>>>>

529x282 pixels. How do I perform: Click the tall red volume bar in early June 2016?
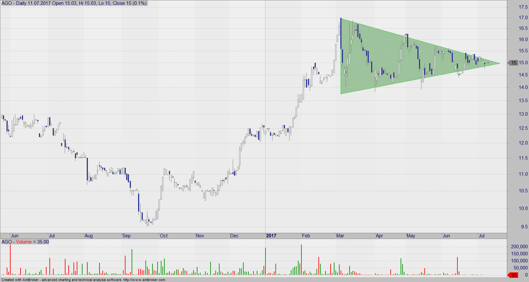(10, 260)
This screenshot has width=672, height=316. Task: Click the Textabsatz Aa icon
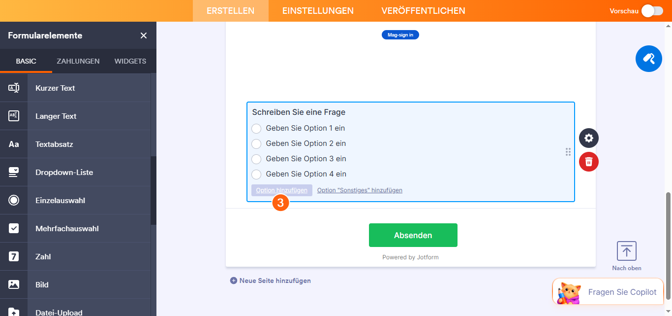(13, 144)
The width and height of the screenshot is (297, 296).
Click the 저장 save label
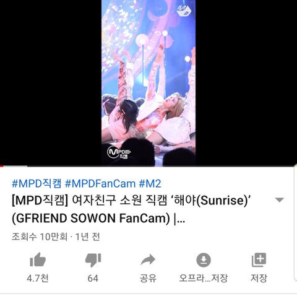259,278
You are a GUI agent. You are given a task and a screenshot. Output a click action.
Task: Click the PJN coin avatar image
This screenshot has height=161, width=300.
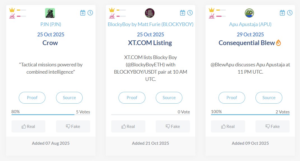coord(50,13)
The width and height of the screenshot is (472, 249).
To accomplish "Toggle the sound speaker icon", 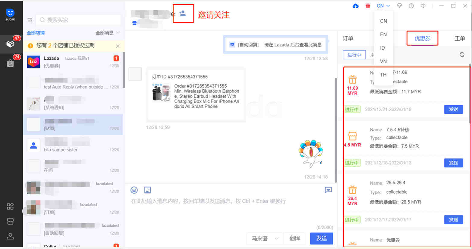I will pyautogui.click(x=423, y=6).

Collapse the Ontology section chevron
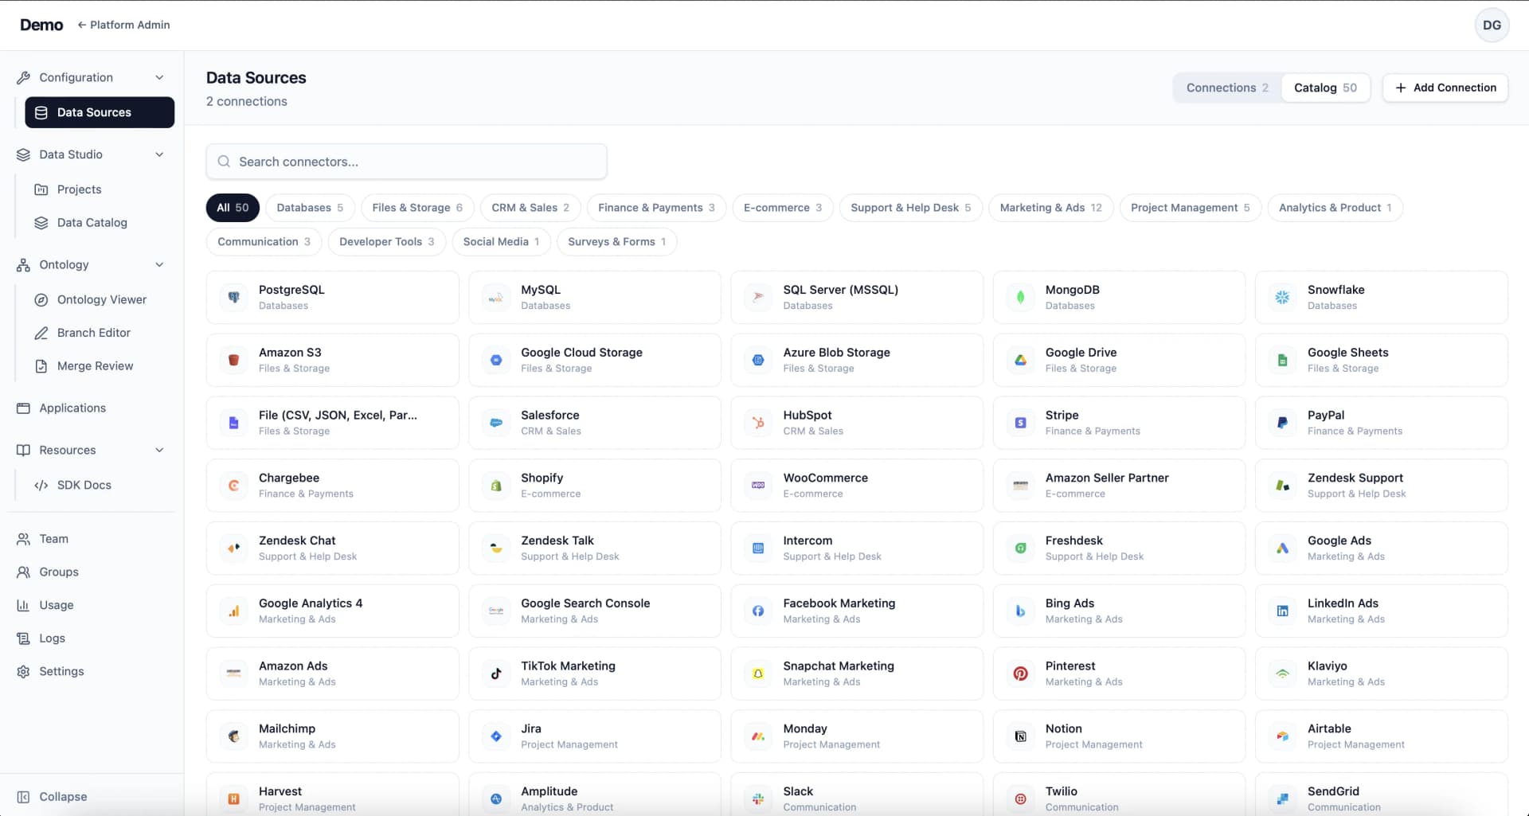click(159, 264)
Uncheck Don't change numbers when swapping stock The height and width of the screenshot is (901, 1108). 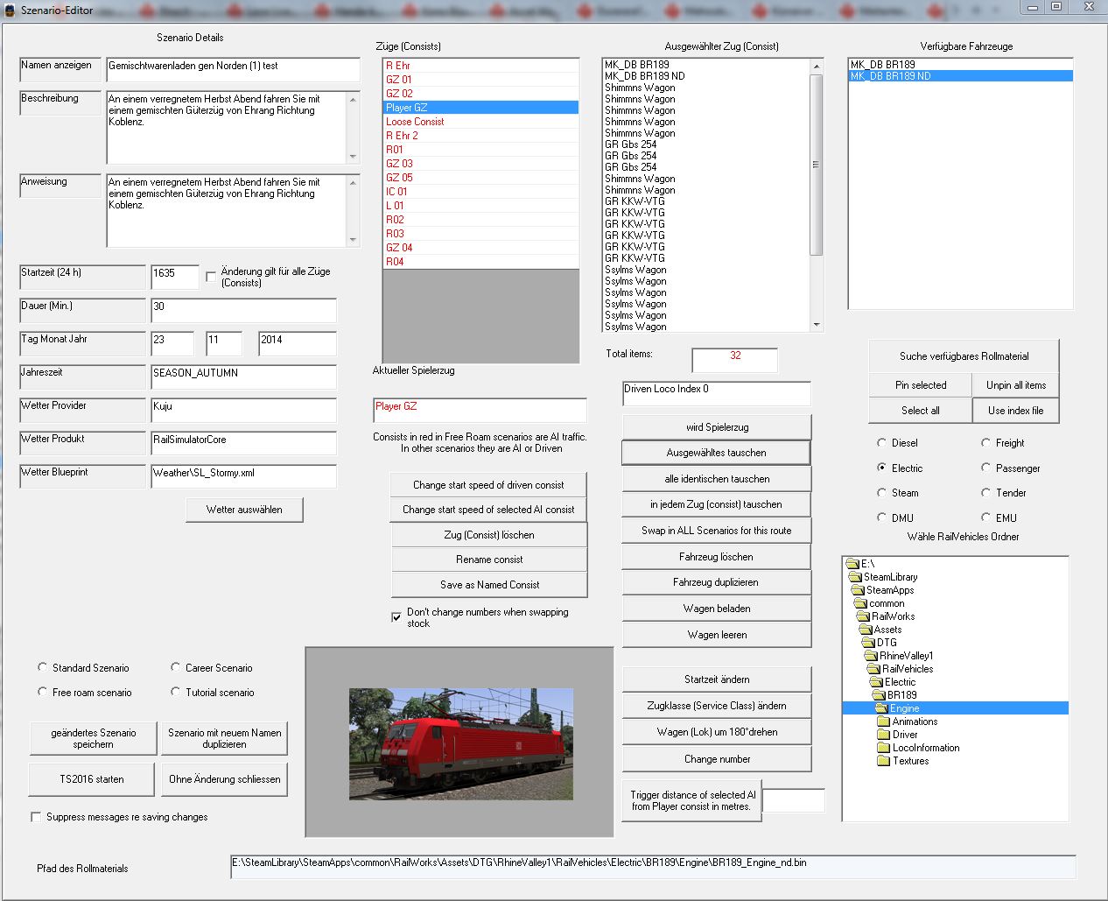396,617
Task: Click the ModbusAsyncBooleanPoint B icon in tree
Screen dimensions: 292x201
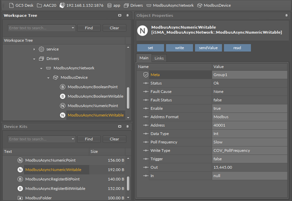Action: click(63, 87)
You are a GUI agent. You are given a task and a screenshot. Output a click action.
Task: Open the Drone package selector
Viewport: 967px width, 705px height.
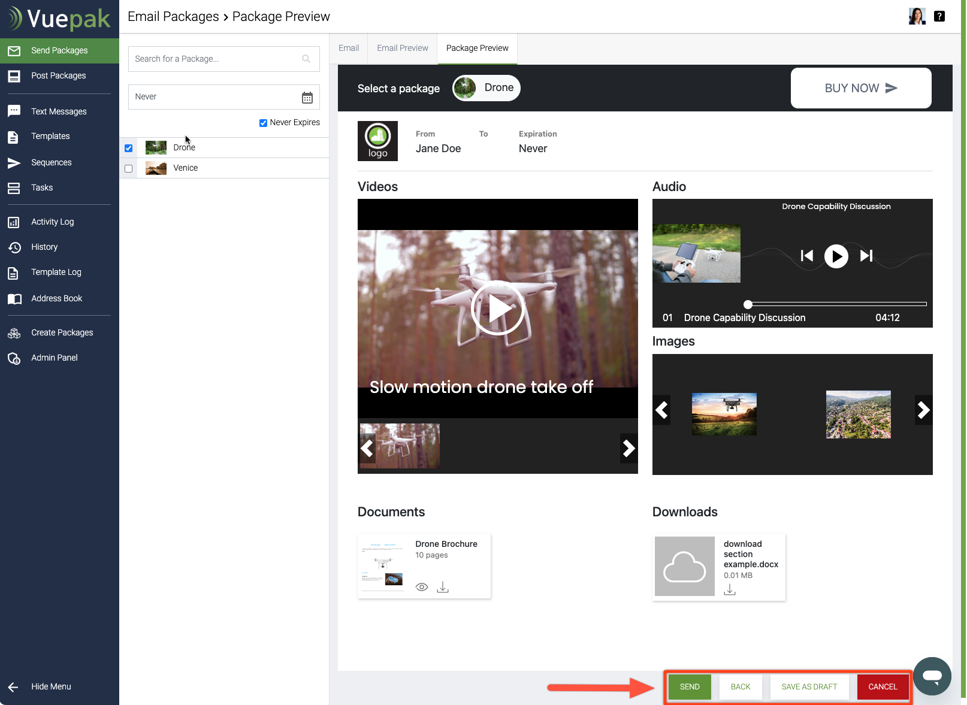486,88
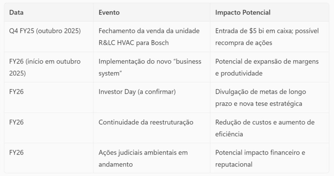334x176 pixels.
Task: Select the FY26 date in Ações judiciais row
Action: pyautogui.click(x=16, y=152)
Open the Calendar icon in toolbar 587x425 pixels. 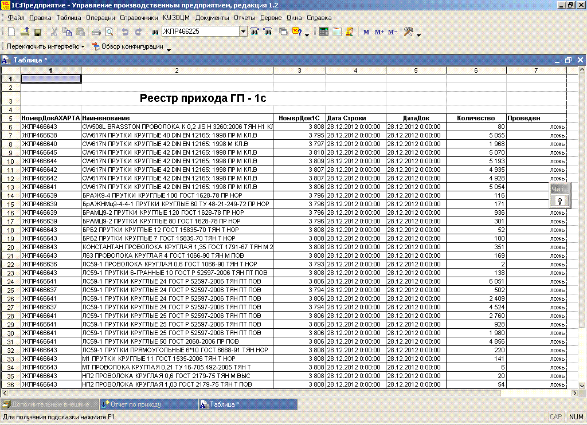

<<<<

Exactly the lines from the one holding "Viewport: 967px width, 705px height." to the last line of the records above should be duplicated, with no pictures among them.

Viewport: 967px width, 705px height.
486,88
334x176 pixels.
Task: Select the FY26 date in Ações judiciais row
Action: pyautogui.click(x=16, y=152)
Open the Calendar icon in toolbar 587x425 pixels. 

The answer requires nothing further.